A Baton Rouge native, Harris has spent the past 14 years growing and developing as a jazz musician—a journey that began in the Scotlandville Magnet High School band room. “I missed the bus one day and asked the band director about playing an instrument,” he remembers. “He had me match a note that he sang, and just put me on trombone.”
Since then, Harris has played in Southern University’s esteemed marching and concert bands, studied classical music at LSU, played in the Michael Foster Project brass band (with weekly gigs at Chelsea’s), and eventually made the move to the birthplace of jazz, New Orleans. Since then, he has found a home in New Orleans’ jazz scene, playing gigs and in big bands alongside greats including Dr. Michael White, Gregg Stafford, Delfeayo Marsalis, Irvin Mayfield and Shannon Powell.
Harris has toured all over the United States and internationally, performing at events like the Newport Jazz Festival, the Montreal Jazz Festival, Africa’s Joint Jazz Festival, and, of course, the New Orleans Jazz & Heritage Festival. He’s played on major stages including Harlem’s Apollo Theater, NYC’s Lincoln Center and Paris’ Olympia Hall. “I’ve been to Japan more than I’ve been anywhere else,” he laughs.
Last year, Harris released his debut album, Blues I Felt, a collection of original compositions noted for their modern innovation and conscious nods to the tradition that birthed them. The album features Harris on his signature trombone and vocals, Shea Pierre on piano, Jasen Weaver on bass, and Miles Labat and Shannon Powell on drums.
“On that record, I was really focusing on being a jazz musician,” Harris says. Currently developing his second album, he says this goal has evolved. “Now I am focusing on really being a good musician.”
Harris describes this shift in approach as a kind of gesture for connection. “I’ve been studying people a lot, and studying myself a lot,” he says. “Trying to understand how to be a person in this world, how to be compassionate and empathetic. I want that to really come through the music.”
It’s been an extremely personal journey, he says. “The writing ends up being more vulnerable and personal, experiences I have, but I know that other people can relate to it, can share in it.”
He says that one message he wants to communicate is the value of identity, particularly his identity as an African American man, an identity and experience that his travels have revealed to him as distinct, and that is important to the musical tradition he engages with. “A lot of kids that look like me think their history started with slavery,” he explains. “In school, that’s where they start. But it’s not true. Their ancestors were kings and queens and geniuses and architects. I’m trying to deliver that in my music, that everyone has a history and everyone matters.”
And then, there are also songs about love. “I like love, you know,” he smiles.

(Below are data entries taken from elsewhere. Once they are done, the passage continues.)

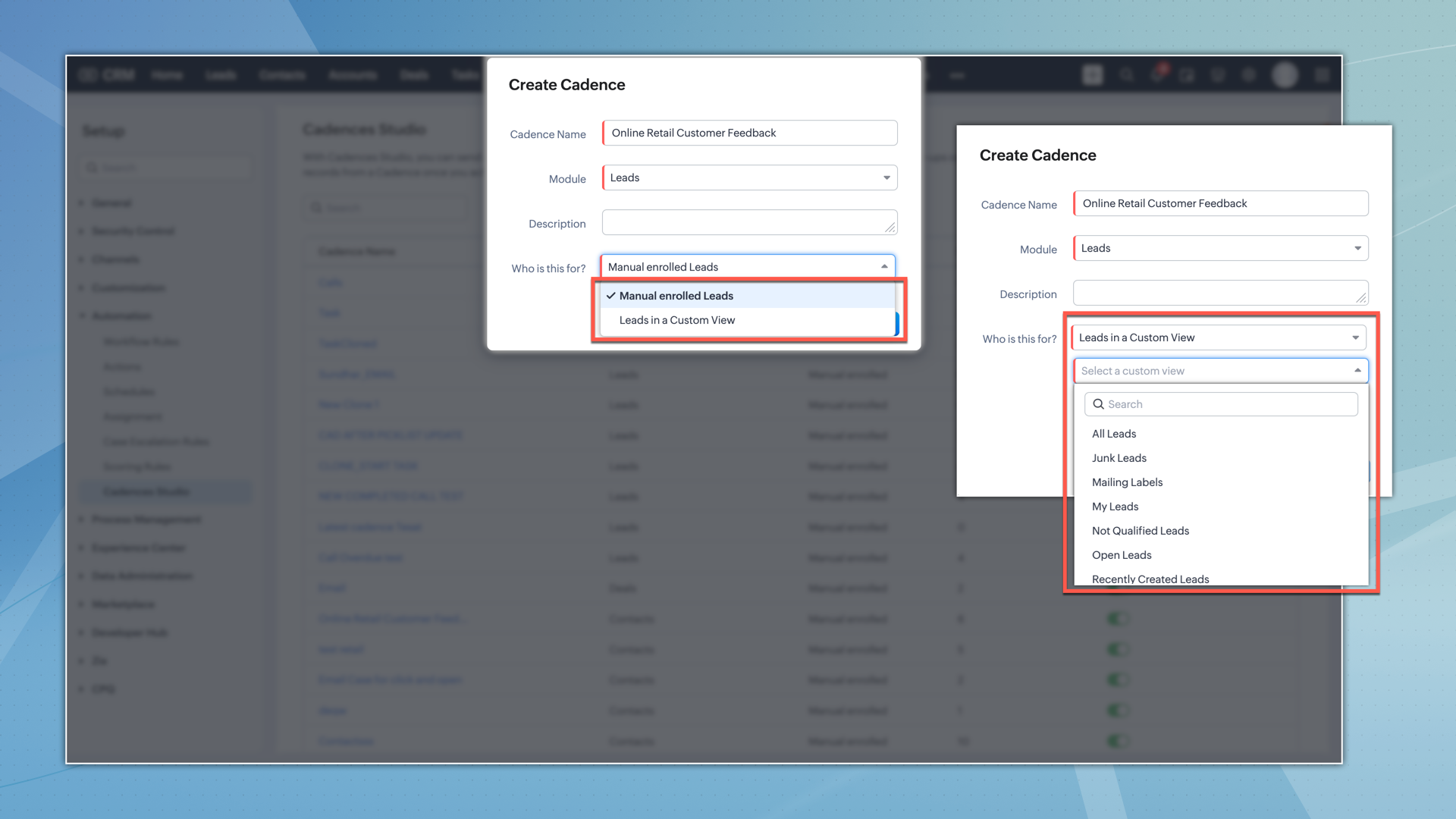Choose Leads in a Custom View option
The height and width of the screenshot is (819, 1456).
pyautogui.click(x=676, y=320)
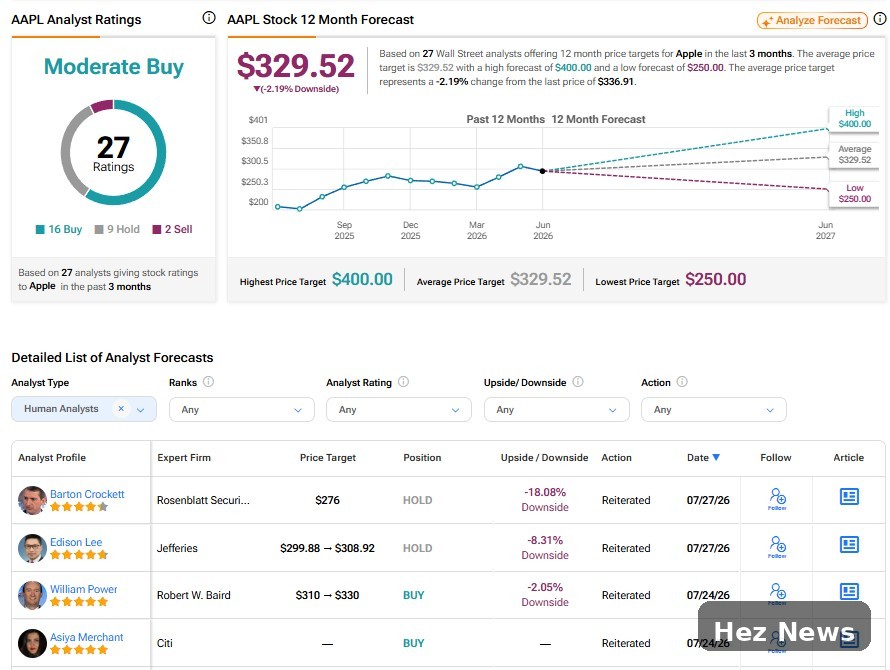Open the Action filter dropdown
The height and width of the screenshot is (670, 890).
pyautogui.click(x=714, y=409)
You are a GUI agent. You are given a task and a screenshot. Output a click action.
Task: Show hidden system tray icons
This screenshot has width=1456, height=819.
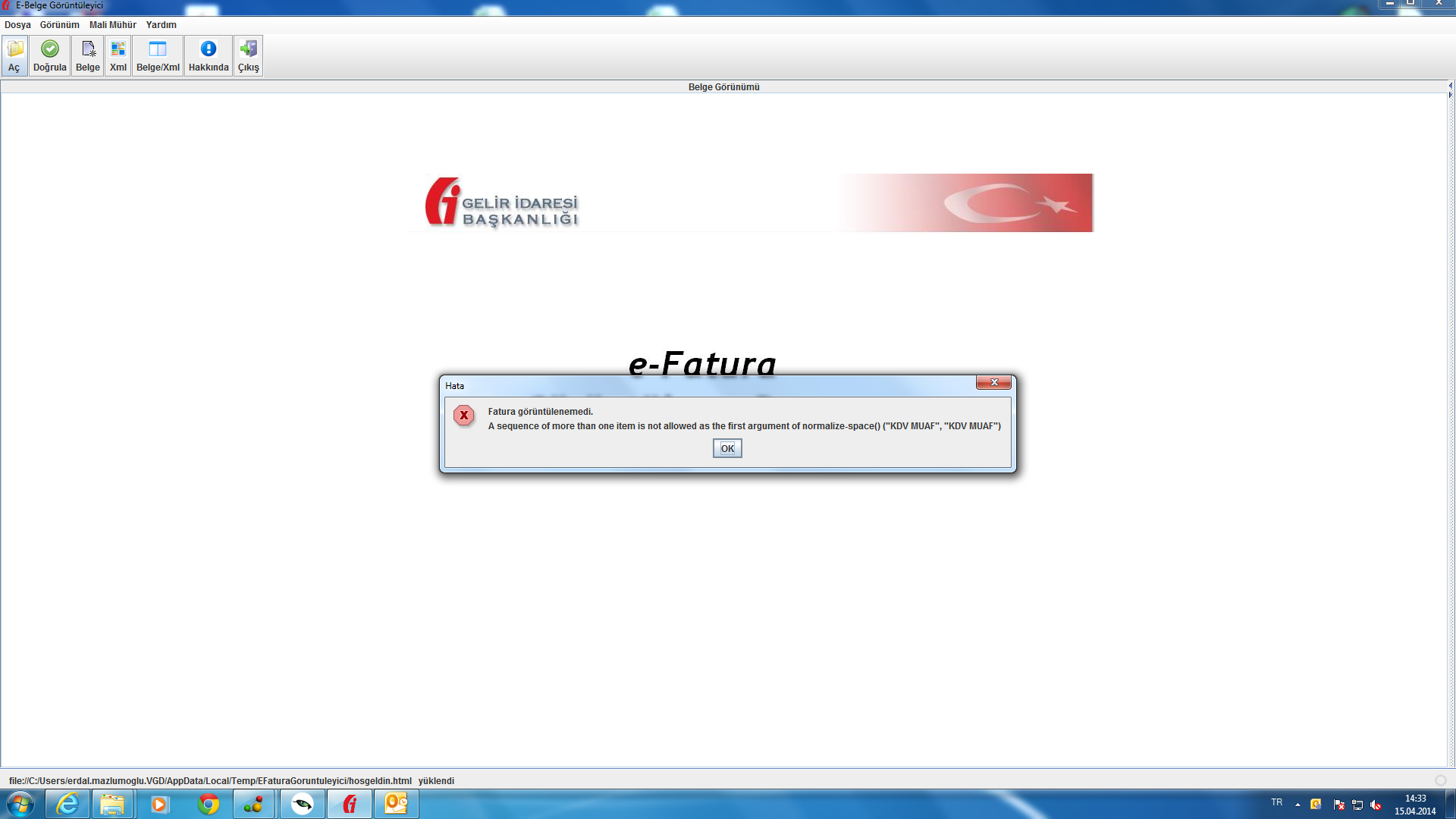tap(1298, 805)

Over the summer, after connecting so deeply to Nat King Cole’s “When I Grow Too Old to Dream,” Harris started exploring Nat’s love songs. “Each song represented an experience in my life,” he says. “I started making a setlist. The songs were telling a story for me, and a story for other people too.”
Harris performed his curated Nat King Cole love story in July at the Ogden Museum of Southern Art and Preservation Hall before bringing it to Baton Rouge’s Chorum Hall in September and Arpeggios Lounge in Opelousas in November.
“It’s an emotional set,” he says. “The story is about two people in a relationship that doesn’t work out. It starts with a song in which the man expresses his love, then it takes you through the journey of losing love, touching on the most vulnerable moments.”
But, he reassures, there is a happy ending: “Love will happen.” The set ends with the encouraging, if wistful, song that first touched Harris’s own broken heart, proclaiming the joy of having felt love at all: “Baby kiss me, my sweet, and let us, let us part. When I grow too old to dream, your love will live, your love will live, your love will live in my heart. Your love will live in my heart.”